Adding a NamedTuple to DataFrame row

I have a simulation model that iteratively produces NamedTuples which I want to aggregate (summing) to a DataFrame. Only a portion of the columns are updated, as I keep statistics for different simulation periods (years).
I read that I may want to avoid creating intermediate DataFrames, thus I work with a NamedTuple.

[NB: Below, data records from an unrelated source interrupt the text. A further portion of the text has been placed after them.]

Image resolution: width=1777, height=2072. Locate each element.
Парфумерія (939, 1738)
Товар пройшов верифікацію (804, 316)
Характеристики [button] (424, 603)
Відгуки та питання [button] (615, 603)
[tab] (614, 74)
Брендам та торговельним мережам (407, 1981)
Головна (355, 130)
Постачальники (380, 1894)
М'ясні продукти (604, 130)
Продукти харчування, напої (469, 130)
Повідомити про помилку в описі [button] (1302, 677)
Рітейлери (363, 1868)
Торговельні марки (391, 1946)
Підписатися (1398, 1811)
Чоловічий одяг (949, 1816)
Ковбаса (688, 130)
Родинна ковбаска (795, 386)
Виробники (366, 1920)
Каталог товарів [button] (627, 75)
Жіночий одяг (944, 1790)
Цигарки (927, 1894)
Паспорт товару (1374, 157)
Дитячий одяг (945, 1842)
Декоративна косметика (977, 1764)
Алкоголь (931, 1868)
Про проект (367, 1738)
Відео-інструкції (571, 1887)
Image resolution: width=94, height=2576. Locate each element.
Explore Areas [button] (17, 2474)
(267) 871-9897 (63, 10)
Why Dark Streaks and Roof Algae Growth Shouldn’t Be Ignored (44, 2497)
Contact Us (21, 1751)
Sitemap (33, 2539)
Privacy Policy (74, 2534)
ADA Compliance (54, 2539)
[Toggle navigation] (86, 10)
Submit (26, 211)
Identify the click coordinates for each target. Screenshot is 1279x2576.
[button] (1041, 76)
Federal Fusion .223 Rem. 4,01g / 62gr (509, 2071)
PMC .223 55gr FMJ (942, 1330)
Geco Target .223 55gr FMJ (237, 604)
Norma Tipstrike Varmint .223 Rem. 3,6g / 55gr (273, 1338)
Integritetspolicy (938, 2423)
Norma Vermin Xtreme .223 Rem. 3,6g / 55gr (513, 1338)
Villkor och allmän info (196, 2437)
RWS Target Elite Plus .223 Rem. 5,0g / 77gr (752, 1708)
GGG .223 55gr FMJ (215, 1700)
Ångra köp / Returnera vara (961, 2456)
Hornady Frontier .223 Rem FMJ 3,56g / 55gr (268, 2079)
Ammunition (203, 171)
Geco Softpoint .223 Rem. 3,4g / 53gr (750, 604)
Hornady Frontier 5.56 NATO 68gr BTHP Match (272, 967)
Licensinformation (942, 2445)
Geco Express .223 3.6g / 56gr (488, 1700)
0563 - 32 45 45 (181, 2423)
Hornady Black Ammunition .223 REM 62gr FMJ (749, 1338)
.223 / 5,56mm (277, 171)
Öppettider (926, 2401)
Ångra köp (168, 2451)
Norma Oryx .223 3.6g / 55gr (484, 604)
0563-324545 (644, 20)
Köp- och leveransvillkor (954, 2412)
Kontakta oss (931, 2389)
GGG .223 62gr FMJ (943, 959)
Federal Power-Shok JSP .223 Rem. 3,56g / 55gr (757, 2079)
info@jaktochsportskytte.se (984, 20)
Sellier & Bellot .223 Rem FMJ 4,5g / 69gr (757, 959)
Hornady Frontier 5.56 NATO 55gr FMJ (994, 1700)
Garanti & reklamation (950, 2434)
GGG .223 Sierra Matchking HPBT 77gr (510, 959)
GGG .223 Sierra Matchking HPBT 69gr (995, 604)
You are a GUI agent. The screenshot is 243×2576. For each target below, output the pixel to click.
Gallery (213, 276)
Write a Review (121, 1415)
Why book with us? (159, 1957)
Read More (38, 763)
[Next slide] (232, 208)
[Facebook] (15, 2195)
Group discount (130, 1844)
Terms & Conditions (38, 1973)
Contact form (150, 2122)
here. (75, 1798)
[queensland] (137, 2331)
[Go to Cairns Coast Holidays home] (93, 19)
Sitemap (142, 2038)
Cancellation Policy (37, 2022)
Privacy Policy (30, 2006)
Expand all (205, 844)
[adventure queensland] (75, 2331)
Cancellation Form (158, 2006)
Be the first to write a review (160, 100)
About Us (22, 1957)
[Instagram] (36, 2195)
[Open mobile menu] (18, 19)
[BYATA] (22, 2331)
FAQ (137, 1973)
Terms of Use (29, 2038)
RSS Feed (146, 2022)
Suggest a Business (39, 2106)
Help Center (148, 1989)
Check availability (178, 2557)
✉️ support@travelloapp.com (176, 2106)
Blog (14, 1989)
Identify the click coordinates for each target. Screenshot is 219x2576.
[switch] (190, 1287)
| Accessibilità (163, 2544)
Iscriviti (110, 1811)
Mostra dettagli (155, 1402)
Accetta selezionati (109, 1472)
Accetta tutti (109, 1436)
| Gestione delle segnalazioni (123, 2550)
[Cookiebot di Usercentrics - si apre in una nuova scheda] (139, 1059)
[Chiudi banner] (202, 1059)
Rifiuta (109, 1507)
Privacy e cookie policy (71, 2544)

The MWE below is a bit lengthy, but my question is simple, how can I improve aggregate_yearly_metrics. It does not seem type stable right now…

using DataFrames 

aggregationTuple = (p_volume=0, s_volume=0, floatvar=0.0, intvar=0)
aggDf = DataFrames.DataFrame()

yearlist = collect(1:2)
#define a dict for colnames lookup
colNamesOfAggDf = Dict{Int,Dict{Symbol,Symbol}}()
    for yr in yearlist
        hv = Dict{Symbol,Symbol}()
        for (symb, val) in pairs(aggregationTuple)
            nm = Symbol(string(symb, "_y", yr))
            hv[symb] = nm            
        end
        colNamesOfAggDf[yr] = deepcopy(hv)
    end
    
n=100 
aggDf[!, :iteration] = collect(1:n)
#define dataframe
    for yr in yearlist
        for (tplsymb,dfsymb) in colNamesOfAggDf[yr]
            aggDf[!, dfsymb] = zero(one(getindex(aggregationTuple, tplsymb)):n)
        end
    end

function aggregate_yearly_metrics!(aggDfRowNumber::Int, colNamesOfAggDf, yr::Int, aggDf::DataFrames.DataFrame, aggregationTuple::NamedTuple)
    for k in keys(aggregationTuple)
        v = getindex(aggregationTuple,k)
        dfcolname = colNamesOfAggDf[yr][k]
        aggregate_yearly_metrics_internal!(aggDf[!,dfcolname],aggDfRowNumber,v)
    end
    return nothing
end

function aggregate_yearly_metrics_internal!(dfcol,aggDfRowNumber,v)
    dfcol[aggDfRowNumber] = dfcol[aggDfRowNumber] + v
    return nothing
end

function sim(n_sims,iterations,colNamesOfAggDf,aggDf)
    for i = 1:iterations
        for j = 1:n_sims
            yr = ifelse(rand()<.5,1,2)
            #generate some data (originally stemming form a simulation model)
                aggregationTuple = (p_volume=1, s_volume=rand(Int), floatvar=rand(), intvar=0)
            #aggregate data 
            aggregate_yearly_metrics!(i, colNamesOfAggDf, yr, aggDf, aggregationTuple)
        end
    end 
    return aggDf 
end

aggDf
sim(20_000,n,colNamesOfAggDf,aggDf)

@code_warntype aggregate_yearly_metrics!(3, colNamesOfAggDf, 1, aggDf, aggregationTuple)

using BenchmarkTools
@benchmark sim(20_000,n,colNamesOfAggDf,aggDf)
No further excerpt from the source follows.